New Hampshire is a moderate state and McIntosh said Lamontagne "is one of the most extreme right wing Republicans running in the country right now."
In his failed 2010 Senate Republican primary, Lamontagne argued at a debate, "I am pro-life, period. I support a Human Life Amendment that would declare explicitly what I believe the constitution provides…that is that life begins at the moment of conception. Unfortunately we have judge-made laws that recognize the so-called right to an abortion."
The term is medically meaningless, but the New Hampshire law includes a potentially onerous requirement: the health exemption requires two doctors from different hospitals to certify that a late-term abortion is necessary before a woman can have one.

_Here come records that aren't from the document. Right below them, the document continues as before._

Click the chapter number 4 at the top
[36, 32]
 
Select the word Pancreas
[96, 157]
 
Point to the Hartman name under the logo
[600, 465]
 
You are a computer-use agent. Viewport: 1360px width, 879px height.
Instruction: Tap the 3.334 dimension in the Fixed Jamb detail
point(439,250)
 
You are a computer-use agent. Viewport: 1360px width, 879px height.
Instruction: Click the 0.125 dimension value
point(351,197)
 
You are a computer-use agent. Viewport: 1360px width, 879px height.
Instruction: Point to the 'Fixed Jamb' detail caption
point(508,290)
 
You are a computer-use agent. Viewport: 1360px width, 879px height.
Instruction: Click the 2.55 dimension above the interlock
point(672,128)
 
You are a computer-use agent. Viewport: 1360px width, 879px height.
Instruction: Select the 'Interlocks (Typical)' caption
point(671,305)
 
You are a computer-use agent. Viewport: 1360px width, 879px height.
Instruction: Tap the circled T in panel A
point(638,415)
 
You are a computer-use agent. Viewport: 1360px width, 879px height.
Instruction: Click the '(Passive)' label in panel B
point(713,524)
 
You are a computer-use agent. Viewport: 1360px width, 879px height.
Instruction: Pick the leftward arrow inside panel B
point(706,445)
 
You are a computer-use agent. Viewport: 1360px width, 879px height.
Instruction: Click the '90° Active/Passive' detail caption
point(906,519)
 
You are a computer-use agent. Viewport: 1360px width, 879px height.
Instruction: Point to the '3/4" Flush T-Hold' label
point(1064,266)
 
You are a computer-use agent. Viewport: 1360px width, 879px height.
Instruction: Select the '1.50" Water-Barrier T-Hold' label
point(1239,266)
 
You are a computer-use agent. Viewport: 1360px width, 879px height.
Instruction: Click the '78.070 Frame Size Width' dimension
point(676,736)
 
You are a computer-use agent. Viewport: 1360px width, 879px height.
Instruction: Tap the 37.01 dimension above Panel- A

Andrew Smith, a professor of political science at the University of New Hampshire in Durham, N.H., and director of the UNH Survey Center, has doubts that the pro-choice Hassan will win.
"Hassan is going to be trying to call attention to abortion," Smith said, in order to
get her opponent off message and pull women to the voting booth. "I think that will be one of the strategies of Hassan campaign."
But Smith said a number of forces are going against Hassan.
A hard-fought primary drained her campaign coffers and he sees Lamontagne as more charismatic. Hassan's opponent is also more hawkish on taxes, a popular stance in a state with no income or sales tax. The Republican contender will hammer home that Hassan held a more tax-friendly position while in the state legislature, Smith said.
At EMILY's List, McIntosh says 2014 will likely produce more female candidates for governor since there will be 37 races, a hearty 24 more than this year.
Samantha Kimmey is a writer in Brooklyn, N.Y., covering women and politics this election season.